EXERCISE GOAL: Copy every line of the data in which the word "engagement" occurs.
==== PROVIDED DATA
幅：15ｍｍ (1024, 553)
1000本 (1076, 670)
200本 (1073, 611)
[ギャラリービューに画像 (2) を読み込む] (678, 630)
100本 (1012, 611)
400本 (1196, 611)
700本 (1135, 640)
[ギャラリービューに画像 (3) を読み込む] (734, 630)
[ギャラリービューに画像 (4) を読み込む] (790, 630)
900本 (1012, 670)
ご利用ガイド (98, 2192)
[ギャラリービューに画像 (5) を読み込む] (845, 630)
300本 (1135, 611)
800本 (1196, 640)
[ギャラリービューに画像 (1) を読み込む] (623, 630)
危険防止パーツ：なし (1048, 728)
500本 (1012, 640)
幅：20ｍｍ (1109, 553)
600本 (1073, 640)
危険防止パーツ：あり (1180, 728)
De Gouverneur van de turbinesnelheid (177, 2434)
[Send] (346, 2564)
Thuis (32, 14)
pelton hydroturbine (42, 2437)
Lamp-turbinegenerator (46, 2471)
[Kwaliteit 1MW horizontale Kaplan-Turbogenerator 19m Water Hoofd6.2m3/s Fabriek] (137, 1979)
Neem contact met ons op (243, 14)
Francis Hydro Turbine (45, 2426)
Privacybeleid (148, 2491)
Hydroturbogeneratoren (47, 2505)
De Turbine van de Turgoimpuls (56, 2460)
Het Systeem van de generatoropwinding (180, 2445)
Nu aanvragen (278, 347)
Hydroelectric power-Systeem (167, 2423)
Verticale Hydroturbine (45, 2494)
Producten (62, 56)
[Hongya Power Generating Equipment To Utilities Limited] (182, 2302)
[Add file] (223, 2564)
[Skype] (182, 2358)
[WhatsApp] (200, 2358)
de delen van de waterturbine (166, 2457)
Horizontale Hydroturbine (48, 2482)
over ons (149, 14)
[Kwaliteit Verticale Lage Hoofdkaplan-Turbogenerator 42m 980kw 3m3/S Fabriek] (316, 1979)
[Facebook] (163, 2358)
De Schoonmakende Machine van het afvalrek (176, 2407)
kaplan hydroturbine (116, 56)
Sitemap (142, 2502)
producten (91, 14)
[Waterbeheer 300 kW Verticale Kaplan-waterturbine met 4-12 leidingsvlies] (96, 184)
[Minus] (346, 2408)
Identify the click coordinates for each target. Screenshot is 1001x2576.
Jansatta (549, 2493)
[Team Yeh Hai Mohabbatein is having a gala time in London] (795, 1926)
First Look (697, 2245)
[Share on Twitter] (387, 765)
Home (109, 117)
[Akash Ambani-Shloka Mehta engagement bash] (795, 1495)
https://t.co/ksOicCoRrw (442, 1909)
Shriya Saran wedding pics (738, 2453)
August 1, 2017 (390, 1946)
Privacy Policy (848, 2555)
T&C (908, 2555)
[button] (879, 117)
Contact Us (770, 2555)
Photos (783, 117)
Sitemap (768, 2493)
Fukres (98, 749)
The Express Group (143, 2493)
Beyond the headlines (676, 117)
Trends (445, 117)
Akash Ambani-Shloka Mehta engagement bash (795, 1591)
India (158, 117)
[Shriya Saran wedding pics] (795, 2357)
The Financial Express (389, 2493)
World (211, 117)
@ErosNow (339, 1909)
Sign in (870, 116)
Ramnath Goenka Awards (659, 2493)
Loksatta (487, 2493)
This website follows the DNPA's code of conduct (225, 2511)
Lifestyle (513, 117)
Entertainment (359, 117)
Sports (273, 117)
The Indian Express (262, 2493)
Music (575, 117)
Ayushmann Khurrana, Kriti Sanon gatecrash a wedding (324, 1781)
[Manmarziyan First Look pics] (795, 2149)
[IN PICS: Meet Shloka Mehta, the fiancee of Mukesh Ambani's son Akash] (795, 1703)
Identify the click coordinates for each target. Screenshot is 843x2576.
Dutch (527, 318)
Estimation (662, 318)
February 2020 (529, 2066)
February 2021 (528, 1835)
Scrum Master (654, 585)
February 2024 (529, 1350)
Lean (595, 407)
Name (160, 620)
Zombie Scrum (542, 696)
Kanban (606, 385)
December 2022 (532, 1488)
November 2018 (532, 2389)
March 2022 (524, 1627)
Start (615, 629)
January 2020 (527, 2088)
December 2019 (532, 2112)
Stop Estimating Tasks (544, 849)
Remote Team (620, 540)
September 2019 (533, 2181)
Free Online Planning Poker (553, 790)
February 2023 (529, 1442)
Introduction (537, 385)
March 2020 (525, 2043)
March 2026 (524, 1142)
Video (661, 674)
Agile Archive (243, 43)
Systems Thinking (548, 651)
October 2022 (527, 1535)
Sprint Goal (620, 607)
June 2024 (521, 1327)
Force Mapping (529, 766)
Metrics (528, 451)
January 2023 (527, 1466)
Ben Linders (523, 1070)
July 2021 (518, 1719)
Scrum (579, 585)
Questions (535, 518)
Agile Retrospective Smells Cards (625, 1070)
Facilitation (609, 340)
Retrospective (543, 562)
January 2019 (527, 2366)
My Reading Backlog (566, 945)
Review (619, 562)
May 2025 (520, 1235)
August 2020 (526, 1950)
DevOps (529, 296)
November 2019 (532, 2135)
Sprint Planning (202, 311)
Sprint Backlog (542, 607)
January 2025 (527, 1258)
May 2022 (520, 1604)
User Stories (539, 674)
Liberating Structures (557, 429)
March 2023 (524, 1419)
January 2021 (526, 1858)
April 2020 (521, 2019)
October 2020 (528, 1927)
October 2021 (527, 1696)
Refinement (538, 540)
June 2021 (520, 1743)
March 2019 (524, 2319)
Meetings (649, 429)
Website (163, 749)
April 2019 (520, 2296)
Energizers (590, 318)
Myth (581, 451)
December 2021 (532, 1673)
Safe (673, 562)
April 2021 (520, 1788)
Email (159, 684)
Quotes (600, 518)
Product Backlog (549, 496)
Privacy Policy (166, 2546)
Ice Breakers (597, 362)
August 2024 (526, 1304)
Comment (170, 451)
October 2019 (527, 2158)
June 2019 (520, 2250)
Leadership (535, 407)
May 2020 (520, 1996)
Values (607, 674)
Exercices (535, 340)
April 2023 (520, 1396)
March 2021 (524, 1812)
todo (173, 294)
========
SOLUTION TO THE EXERCISE:
[Akash Ambani-Shloka Mehta engagement bash] (795, 1495)
Akash Ambani-Shloka Mehta engagement bash (795, 1591)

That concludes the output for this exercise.